■ Objective: Can you reproduce, word for word, the part of the passage on service tax and the GST transition that begins at the words "A manufacturing company" and stops after "service tax law."?

++++ Source extract

A manufacturing company
avails the services of an advocate on 2nd June 2017. The said
services are covered under reverse charge mechanism under the service tax law.
The payment to the advocate is made on 12th August 2017. Rule 7 of
the Point of Taxation Rules, 2011 defines the point of taxation in case of
reverse charge mechanism to be the date of payment if the payment is made
within three months from the date of invoice. In this case, since the services
were rendered in June, the liability to pay service tax arises. The said
liability is payable for the month of August 2017 and needs to be discharged by
6th September 2017. Unluckily, there is no provision
permitting the credit of such service tax paid.

In case of import of
services, section 21 of the IGST Act becomes relevant. The said provision
requires the payment of GST for import of services made after the appointed
date regardless of whether the transaction had been initiated before the
appointed date. However, the term ‘import of services made’ has not been
defined and therefore the interpretation of the said term may result in
litigation.

POT exhausted under the
existing laws, but supplies made after the appointed date

A converse situation can
arise in the context of goods and services where advances are received or
invoices are raised prior to 30th June 2017 but the actual supply
happens under the GST Regime. In such situations, the correct trigger point of
taxation would be GST and not the existing tax requiring the assesse to file a
refund claim for the existing tax and further liability towards payment of GST
under the GST Law. However, in order to ease the process, Section 142(11)
provides for a transitional benefit under the GST Law.

Section 142(11)(a) states
that no tax shall be payable on goods under the GST Act to the extent that the
tax was leviable under the VAT Act of that State. Similarly, Section 142(11)(b)

++++++++
++++ Data extract

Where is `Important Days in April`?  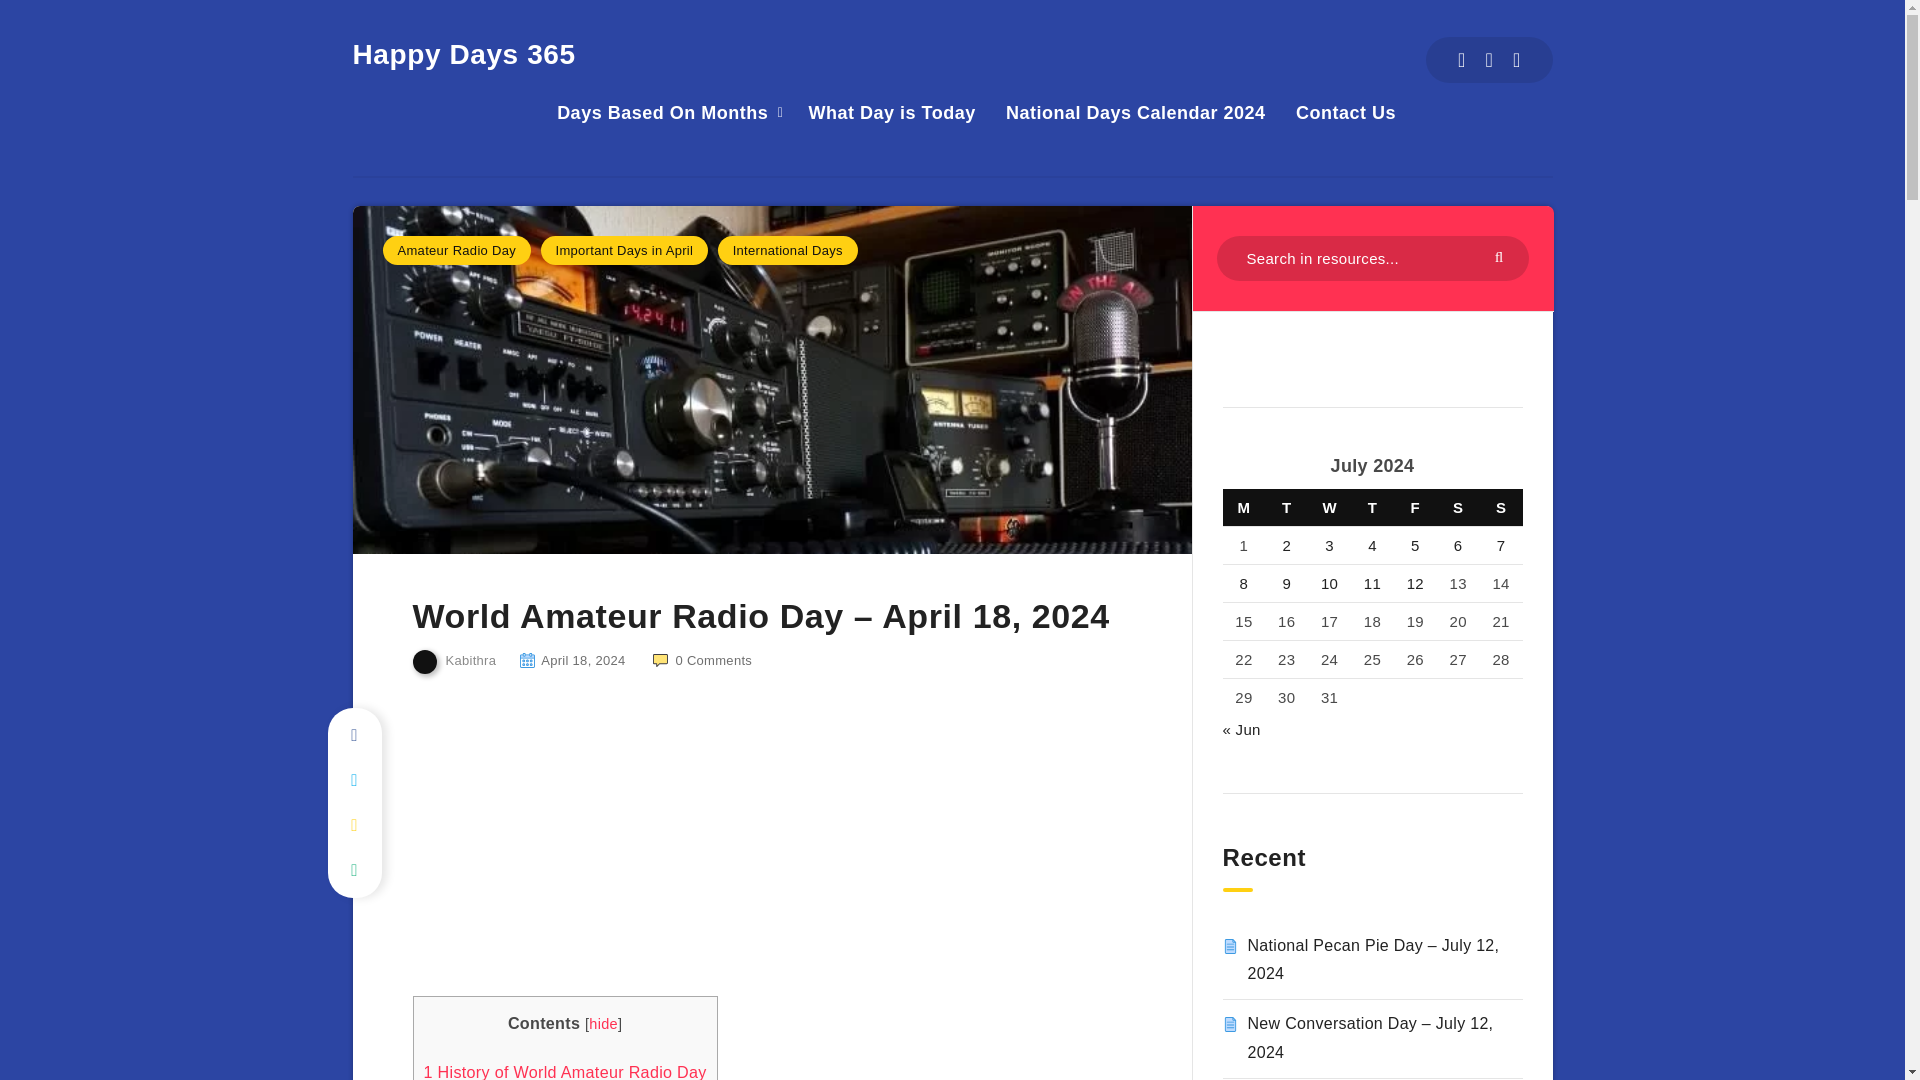
Important Days in April is located at coordinates (624, 250).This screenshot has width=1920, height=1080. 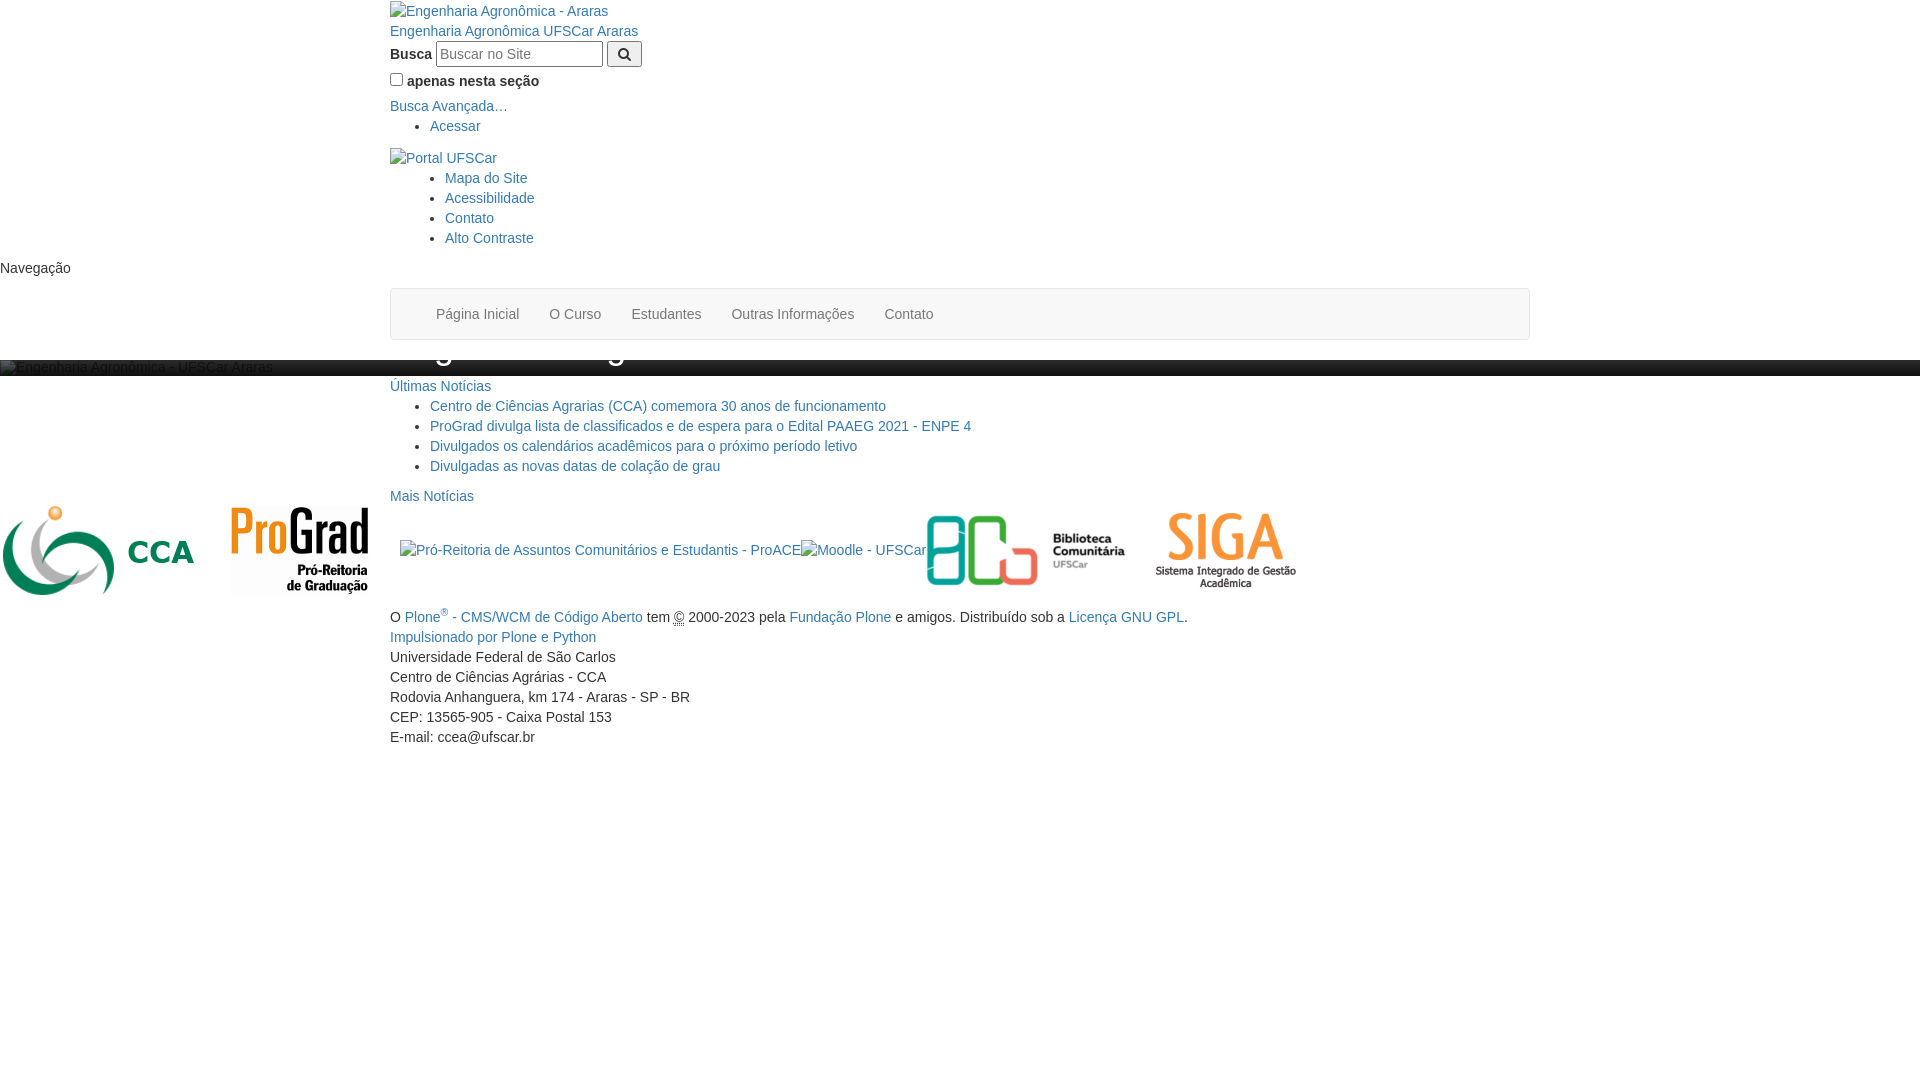 I want to click on Mapa do Site, so click(x=486, y=178).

++++++++

■ Answer to this task:
A manufacturing company
avails the services of an advocate on 2nd June 2017. The said
services are covered under reverse charge mechanism under the service tax law.